Soft exhales in a lonely bed pushed small pockets of cool into the air. Dry hands mindlessly itched short hair that was so black it hued blue. His head tilted back into the pillow as long fingers dragged over his face. Adam's apple shifting as he grunted in frustration. "Fine," he whispered venomously into the air. Swiftly he disentangled himself from the linens and grabbed white woolen pants. He hopped awkwardly tugging them into place as he crossed the room to throw open the doors to his balcony. Midnight window hangings billowed around him as the wind swept through. A hawk dove at him, stopping short to perch on his bare shoulder. She had a small leather pouch on her back. "On the desk, if you please."
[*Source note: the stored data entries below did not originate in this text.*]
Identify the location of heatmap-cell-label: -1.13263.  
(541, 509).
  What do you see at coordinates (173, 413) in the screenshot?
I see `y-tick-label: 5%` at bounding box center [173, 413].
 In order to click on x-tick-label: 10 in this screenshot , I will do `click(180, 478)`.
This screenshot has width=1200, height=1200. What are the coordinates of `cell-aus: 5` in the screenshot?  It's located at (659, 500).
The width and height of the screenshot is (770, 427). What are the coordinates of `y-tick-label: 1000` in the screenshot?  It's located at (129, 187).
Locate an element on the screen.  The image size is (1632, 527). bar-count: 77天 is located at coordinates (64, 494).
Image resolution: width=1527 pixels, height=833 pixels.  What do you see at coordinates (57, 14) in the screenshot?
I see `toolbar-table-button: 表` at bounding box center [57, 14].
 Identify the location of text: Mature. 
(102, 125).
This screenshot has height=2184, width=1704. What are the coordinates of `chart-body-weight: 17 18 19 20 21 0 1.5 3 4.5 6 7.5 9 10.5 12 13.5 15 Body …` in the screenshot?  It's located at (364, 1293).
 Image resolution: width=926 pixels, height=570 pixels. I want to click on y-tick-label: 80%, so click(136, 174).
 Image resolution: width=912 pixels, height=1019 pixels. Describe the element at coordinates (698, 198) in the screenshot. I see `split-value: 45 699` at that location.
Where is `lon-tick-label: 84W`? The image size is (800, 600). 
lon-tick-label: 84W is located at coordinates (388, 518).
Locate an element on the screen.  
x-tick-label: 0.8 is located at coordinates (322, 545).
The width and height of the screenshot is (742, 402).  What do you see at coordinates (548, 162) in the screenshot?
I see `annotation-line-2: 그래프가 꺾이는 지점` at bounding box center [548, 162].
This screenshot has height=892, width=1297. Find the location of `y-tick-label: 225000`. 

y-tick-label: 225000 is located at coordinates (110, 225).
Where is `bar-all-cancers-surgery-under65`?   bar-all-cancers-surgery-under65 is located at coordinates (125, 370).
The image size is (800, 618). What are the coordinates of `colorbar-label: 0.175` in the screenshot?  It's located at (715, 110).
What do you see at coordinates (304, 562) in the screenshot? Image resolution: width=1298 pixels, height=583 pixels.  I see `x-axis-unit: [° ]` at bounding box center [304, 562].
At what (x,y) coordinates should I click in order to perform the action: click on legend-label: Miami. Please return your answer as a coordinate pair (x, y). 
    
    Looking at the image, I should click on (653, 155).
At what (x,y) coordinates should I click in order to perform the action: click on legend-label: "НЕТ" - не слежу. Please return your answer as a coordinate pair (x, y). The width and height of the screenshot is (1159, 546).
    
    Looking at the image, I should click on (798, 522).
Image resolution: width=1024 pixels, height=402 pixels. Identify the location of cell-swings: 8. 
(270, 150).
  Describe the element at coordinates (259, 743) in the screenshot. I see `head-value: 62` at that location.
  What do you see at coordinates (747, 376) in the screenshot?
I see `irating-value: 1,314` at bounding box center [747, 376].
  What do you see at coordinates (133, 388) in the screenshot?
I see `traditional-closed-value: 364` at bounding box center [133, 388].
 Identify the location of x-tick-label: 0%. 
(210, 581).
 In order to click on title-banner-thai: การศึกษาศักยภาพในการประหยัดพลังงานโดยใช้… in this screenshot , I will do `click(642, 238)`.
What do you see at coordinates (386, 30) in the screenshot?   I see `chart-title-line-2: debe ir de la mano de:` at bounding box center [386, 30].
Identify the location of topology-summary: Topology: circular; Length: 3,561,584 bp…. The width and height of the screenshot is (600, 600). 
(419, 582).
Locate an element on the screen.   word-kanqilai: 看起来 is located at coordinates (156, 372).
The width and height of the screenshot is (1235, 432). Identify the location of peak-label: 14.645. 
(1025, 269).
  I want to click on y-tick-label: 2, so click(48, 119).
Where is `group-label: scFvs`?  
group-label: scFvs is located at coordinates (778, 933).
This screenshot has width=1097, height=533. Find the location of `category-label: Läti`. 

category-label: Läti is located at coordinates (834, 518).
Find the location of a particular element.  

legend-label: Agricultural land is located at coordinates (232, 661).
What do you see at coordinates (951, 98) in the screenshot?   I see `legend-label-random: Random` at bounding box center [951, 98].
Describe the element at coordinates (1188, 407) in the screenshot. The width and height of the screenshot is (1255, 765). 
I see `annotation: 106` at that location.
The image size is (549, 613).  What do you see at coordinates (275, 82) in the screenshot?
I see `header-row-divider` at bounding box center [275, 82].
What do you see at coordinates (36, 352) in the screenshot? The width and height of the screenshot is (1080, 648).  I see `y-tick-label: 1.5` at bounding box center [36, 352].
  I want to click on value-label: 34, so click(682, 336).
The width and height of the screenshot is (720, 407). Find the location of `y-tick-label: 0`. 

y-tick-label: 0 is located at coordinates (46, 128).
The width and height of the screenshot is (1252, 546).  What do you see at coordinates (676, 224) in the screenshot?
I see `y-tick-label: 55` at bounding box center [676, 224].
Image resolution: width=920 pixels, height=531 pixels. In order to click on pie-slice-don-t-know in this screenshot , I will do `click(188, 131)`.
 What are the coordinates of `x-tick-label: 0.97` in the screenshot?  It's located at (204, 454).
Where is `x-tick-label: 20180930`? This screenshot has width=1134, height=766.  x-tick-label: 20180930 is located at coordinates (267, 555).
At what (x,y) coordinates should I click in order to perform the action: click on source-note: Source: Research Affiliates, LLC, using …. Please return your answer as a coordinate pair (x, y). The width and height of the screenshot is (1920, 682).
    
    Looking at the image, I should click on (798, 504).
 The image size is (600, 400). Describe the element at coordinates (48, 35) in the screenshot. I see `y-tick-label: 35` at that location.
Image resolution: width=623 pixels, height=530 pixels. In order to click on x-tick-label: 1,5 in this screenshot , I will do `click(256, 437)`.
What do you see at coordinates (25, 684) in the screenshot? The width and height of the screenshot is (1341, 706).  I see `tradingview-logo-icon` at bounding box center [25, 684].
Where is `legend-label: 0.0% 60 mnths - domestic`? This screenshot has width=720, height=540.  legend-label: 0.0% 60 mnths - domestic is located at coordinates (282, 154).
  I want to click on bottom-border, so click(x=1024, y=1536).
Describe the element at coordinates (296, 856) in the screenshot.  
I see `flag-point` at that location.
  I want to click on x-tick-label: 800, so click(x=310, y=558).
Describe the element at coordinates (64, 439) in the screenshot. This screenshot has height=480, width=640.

Turning back to the room he absently waved his hand and brought it towards his lips to chew on his thumb. A rope hanging  beside his door strained in the air as it pulled to him. Ice laced through the fibers and quickly formed a ball the size of his fist. Glancing at his desk, he let his hand fall. The rope started swinging, clanging a bell wildly. Noiselessly he walked to the desk and patted the hawk's head before taking the pouch. 

A slight creak behind him bounced around the circular stone room. "Wine and food, Sir?" 

"Food for the birds. Fire." He didn't bother to look up as he removed the contents delivered to him. He unrolled a parchment and smoothed it over the wood grain, waiting. He smiled at the murmuring behind him. Light to burst into the room revealing words on the page. "Try to keep the screaming to a minimum,"  he murmured.

A small squeak of fear. "Sir?"

He sighed, irritated. "The food is to be fresh, always. Or I suppose if you continue to make them wait, the screams will be yours, child. Take the hawk to the others and pray she's not hungry for you."